The entries below must be repeated exactly. None may be skipped.

---+---

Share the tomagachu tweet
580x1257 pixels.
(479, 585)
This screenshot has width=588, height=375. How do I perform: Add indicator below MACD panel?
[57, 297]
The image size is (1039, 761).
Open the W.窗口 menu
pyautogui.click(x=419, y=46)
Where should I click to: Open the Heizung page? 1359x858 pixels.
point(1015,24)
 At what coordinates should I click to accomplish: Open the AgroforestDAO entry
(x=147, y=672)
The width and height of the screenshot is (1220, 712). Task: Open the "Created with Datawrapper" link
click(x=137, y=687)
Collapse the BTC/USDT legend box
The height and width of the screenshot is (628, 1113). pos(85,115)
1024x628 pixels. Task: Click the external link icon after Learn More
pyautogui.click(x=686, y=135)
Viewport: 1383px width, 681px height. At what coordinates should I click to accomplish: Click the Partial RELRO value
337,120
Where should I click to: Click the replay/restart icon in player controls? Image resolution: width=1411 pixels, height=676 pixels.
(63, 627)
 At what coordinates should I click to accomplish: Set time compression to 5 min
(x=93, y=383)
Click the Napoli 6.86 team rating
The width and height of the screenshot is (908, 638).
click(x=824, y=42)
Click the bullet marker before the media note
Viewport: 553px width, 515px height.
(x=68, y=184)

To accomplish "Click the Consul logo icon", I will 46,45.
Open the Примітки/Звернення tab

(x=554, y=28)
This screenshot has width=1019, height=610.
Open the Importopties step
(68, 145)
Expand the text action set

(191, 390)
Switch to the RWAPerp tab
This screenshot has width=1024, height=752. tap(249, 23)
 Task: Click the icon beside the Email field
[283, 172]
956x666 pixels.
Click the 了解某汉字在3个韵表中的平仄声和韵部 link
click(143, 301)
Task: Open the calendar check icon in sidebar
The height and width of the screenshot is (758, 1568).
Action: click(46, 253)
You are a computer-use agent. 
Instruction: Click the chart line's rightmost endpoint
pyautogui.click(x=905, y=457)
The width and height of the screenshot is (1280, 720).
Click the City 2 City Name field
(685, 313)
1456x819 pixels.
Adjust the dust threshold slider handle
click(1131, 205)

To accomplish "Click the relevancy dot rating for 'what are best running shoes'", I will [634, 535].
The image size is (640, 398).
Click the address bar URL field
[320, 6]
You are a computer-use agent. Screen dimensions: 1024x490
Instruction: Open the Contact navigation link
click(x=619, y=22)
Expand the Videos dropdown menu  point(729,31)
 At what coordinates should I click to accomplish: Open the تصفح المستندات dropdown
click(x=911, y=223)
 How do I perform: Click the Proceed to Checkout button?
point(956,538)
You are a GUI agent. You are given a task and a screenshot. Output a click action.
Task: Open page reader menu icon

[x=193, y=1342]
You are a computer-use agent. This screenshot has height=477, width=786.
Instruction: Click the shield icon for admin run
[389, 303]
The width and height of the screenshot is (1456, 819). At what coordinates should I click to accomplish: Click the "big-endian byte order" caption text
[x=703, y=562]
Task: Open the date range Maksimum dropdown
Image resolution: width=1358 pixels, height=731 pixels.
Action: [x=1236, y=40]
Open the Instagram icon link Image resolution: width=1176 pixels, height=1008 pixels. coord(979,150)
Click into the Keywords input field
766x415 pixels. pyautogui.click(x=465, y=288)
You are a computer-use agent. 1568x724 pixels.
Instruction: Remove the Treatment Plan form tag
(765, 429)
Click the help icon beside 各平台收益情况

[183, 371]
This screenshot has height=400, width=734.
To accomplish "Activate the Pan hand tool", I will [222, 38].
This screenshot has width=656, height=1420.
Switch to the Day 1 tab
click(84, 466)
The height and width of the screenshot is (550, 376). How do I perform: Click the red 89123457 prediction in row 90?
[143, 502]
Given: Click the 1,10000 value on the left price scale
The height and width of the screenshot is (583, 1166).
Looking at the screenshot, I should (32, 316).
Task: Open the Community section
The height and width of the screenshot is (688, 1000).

---+---

EXPECTED OUTPUT:
Share the tomagachu tweet
580x1257 pixels.
(479, 585)
This screenshot has width=588, height=375. How do I perform: Add indicator below MACD panel?
[57, 297]
The image size is (1039, 761).
Open the W.窗口 menu
pyautogui.click(x=419, y=46)
Where should I click to: Open the Heizung page? 1359x858 pixels.
point(1015,24)
 At what coordinates should I click to accomplish: Open the AgroforestDAO entry
(x=147, y=672)
The width and height of the screenshot is (1220, 712). Task: Open the "Created with Datawrapper" link
click(x=137, y=687)
Collapse the BTC/USDT legend box
The height and width of the screenshot is (628, 1113). pos(85,115)
1024x628 pixels. Task: Click the external link icon after Learn More
pyautogui.click(x=686, y=135)
Viewport: 1383px width, 681px height. At what coordinates should I click to accomplish: Click the Partial RELRO value
337,120
Where should I click to: Click the replay/restart icon in player controls? Image resolution: width=1411 pixels, height=676 pixels.
(63, 627)
 At what coordinates should I click to accomplish: Set time compression to 5 min
(x=93, y=383)
Click the Napoli 6.86 team rating
The width and height of the screenshot is (908, 638).
click(x=824, y=42)
Click the bullet marker before the media note
Viewport: 553px width, 515px height.
(x=68, y=184)

To accomplish "Click the Consul logo icon", I will 46,45.
Open the Примітки/Звернення tab

(x=554, y=28)
This screenshot has width=1019, height=610.
Open the Importopties step
(68, 145)
Expand the text action set

(191, 390)
Switch to the RWAPerp tab
This screenshot has width=1024, height=752. tap(249, 23)
 Task: Click the icon beside the Email field
[283, 172]
956x666 pixels.
Click the 了解某汉字在3个韵表中的平仄声和韵部 link
click(143, 301)
Task: Open the calendar check icon in sidebar
The height and width of the screenshot is (758, 1568).
Action: click(46, 253)
You are a computer-use agent. 
Instruction: Click the chart line's rightmost endpoint
pyautogui.click(x=905, y=457)
The width and height of the screenshot is (1280, 720).
Click the City 2 City Name field
(685, 313)
1456x819 pixels.
Adjust the dust threshold slider handle
click(1131, 205)

To accomplish "Click the relevancy dot rating for 'what are best running shoes'", I will [634, 535].
The image size is (640, 398).
Click the address bar URL field
[320, 6]
You are a computer-use agent. Screen dimensions: 1024x490
Instruction: Open the Contact navigation link
click(x=619, y=22)
Expand the Videos dropdown menu  point(729,31)
 At what coordinates should I click to accomplish: Open the تصفح المستندات dropdown
click(x=911, y=223)
 How do I perform: Click the Proceed to Checkout button?
point(956,538)
You are a GUI agent. You are given a task and a screenshot. Output a click action.
Task: Open page reader menu icon

[x=193, y=1342]
You are a computer-use agent. This screenshot has height=477, width=786.
Instruction: Click the shield icon for admin run
[389, 303]
The width and height of the screenshot is (1456, 819). At what coordinates should I click to accomplish: Click the "big-endian byte order" caption text
[x=703, y=562]
Task: Open the date range Maksimum dropdown
Image resolution: width=1358 pixels, height=731 pixels.
Action: [x=1236, y=40]
Open the Instagram icon link Image resolution: width=1176 pixels, height=1008 pixels. coord(979,150)
Click into the Keywords input field
766x415 pixels. pyautogui.click(x=465, y=288)
You are a computer-use agent. 1568x724 pixels.
Instruction: Remove the Treatment Plan form tag
(765, 429)
Click the help icon beside 各平台收益情况

[183, 371]
This screenshot has height=400, width=734.
To accomplish "Activate the Pan hand tool", I will [222, 38].
This screenshot has width=656, height=1420.
Switch to the Day 1 tab
click(84, 466)
The height and width of the screenshot is (550, 376). How do I perform: Click the red 89123457 prediction in row 90?
[143, 502]
Given: Click the 1,10000 value on the left price scale
The height and width of the screenshot is (583, 1166).
Looking at the screenshot, I should (32, 316).
Task: Open the Community section
The height and width of the screenshot is (688, 1000).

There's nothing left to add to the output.